== PROBLEM STATEMENT ==
Up to and including the line with "1019x642 pixels.", restate the records below word for word, beginning with their first line.

== MATERIAL PROVIDED ==

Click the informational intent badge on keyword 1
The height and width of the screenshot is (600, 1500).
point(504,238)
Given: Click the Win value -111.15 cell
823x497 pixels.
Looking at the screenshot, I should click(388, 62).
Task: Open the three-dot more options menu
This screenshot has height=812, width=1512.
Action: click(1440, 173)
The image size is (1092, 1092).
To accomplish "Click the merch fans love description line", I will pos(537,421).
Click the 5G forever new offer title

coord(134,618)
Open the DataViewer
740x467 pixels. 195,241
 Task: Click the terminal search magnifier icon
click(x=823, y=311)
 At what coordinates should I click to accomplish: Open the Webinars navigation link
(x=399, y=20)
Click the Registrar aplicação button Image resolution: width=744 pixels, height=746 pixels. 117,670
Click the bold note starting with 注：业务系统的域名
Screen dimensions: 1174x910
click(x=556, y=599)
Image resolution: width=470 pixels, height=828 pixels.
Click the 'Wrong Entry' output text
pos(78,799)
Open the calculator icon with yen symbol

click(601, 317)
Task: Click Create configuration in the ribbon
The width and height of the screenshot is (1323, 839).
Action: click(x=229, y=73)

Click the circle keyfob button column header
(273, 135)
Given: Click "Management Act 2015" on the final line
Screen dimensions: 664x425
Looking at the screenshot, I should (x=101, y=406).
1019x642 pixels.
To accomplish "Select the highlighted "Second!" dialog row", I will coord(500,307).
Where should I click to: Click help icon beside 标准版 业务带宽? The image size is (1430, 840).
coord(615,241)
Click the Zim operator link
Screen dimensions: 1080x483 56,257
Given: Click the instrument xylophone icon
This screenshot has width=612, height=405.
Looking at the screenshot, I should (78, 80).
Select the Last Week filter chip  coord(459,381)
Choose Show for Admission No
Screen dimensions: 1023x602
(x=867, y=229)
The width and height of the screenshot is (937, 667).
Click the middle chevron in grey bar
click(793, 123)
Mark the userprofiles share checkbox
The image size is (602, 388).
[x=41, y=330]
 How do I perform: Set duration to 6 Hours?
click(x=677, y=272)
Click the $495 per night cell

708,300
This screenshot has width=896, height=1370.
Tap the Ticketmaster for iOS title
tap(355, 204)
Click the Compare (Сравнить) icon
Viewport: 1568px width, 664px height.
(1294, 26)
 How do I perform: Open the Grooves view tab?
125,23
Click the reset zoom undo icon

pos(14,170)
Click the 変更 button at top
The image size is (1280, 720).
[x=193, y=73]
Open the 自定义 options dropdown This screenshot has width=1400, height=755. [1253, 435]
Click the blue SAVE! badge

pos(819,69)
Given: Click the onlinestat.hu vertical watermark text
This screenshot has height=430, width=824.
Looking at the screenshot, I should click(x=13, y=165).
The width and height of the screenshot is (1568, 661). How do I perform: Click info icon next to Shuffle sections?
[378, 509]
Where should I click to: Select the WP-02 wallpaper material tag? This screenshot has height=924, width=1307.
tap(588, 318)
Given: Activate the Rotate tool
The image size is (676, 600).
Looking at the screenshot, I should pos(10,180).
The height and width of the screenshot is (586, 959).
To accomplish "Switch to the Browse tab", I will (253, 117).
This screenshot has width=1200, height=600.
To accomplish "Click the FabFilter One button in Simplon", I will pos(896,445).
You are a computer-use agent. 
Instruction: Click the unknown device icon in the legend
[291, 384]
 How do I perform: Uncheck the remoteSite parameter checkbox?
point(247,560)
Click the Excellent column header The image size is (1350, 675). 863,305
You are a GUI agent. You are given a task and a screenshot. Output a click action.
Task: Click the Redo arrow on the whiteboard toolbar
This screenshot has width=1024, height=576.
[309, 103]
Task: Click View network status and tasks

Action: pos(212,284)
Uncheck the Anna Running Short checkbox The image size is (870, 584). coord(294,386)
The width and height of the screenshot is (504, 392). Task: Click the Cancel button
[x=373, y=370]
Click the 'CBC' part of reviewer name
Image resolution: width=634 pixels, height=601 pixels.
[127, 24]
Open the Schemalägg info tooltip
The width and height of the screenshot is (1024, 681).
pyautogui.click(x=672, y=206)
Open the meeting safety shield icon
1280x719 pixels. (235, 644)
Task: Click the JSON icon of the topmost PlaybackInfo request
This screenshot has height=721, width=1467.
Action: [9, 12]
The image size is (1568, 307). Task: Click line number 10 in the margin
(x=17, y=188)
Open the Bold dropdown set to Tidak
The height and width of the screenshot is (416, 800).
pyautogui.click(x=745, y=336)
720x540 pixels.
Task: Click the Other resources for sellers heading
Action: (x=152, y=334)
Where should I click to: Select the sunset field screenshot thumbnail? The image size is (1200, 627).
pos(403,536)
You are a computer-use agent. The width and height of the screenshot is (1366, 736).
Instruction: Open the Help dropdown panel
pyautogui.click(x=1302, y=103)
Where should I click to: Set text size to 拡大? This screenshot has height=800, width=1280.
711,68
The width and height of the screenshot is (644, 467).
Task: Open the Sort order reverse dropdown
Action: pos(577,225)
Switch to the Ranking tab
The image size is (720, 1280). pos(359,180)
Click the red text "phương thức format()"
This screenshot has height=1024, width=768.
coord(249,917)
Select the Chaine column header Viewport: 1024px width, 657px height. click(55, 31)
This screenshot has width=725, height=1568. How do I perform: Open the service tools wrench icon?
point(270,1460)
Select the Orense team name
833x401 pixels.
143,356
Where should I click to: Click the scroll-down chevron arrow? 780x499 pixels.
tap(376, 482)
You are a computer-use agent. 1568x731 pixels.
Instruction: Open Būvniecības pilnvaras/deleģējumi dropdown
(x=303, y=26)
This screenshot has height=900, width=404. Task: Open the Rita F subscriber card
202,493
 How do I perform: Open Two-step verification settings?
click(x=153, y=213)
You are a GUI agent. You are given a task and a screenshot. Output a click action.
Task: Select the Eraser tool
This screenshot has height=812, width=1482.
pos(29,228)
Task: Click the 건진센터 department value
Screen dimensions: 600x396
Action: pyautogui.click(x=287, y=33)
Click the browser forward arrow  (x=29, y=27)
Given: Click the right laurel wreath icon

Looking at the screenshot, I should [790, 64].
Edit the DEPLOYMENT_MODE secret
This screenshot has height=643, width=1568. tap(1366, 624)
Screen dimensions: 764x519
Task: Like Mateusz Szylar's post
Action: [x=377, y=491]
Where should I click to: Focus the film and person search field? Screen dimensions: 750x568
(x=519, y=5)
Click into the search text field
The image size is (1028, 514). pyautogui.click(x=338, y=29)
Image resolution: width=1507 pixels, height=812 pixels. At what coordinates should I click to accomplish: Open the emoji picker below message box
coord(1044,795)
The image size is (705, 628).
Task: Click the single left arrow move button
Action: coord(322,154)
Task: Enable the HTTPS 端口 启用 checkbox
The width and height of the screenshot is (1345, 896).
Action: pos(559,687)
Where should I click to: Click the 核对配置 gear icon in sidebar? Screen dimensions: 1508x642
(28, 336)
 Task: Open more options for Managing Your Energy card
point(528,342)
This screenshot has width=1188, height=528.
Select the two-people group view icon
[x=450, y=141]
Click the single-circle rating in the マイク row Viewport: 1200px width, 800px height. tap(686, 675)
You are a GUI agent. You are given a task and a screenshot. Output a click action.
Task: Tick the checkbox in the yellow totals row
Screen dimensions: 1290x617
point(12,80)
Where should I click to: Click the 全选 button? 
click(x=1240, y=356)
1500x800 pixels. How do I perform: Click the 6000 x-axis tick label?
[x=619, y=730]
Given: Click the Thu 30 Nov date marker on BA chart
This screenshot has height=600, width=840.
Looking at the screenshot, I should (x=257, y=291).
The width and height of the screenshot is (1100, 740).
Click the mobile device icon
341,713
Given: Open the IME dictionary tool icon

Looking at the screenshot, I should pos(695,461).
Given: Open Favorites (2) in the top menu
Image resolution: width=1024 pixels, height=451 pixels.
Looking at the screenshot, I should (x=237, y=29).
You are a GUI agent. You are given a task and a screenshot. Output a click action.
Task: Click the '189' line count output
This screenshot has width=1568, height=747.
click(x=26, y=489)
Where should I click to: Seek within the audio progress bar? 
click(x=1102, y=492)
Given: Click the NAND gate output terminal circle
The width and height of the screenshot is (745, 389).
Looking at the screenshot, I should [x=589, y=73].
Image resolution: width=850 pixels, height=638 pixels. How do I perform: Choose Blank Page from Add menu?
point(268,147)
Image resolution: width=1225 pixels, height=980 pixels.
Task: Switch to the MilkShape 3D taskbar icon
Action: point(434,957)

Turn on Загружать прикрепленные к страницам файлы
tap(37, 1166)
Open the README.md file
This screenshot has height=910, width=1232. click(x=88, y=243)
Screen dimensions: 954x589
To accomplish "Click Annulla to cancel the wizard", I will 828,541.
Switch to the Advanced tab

== PROBLEM SOLUTION ==
Click the informational intent badge on keyword 1
The height and width of the screenshot is (600, 1500).
point(504,238)
Given: Click the Win value -111.15 cell
823x497 pixels.
Looking at the screenshot, I should click(388, 62).
Task: Open the three-dot more options menu
This screenshot has height=812, width=1512.
Action: click(1440, 173)
The image size is (1092, 1092).
To accomplish "Click the merch fans love description line", I will pos(537,421).
Click the 5G forever new offer title

coord(134,618)
Open the DataViewer
740x467 pixels. 195,241
 Task: Click the terminal search magnifier icon
click(x=823, y=311)
 At what coordinates should I click to accomplish: Open the Webinars navigation link
(x=399, y=20)
Click the Registrar aplicação button Image resolution: width=744 pixels, height=746 pixels. 117,670
Click the bold note starting with 注：业务系统的域名
Screen dimensions: 1174x910
click(x=556, y=599)
Image resolution: width=470 pixels, height=828 pixels.
Click the 'Wrong Entry' output text
pos(78,799)
Open the calculator icon with yen symbol

click(601, 317)
Task: Click Create configuration in the ribbon
The width and height of the screenshot is (1323, 839).
Action: click(x=229, y=73)

Click the circle keyfob button column header
(273, 135)
Given: Click "Management Act 2015" on the final line
Screen dimensions: 664x425
Looking at the screenshot, I should (x=101, y=406).
1019x642 pixels.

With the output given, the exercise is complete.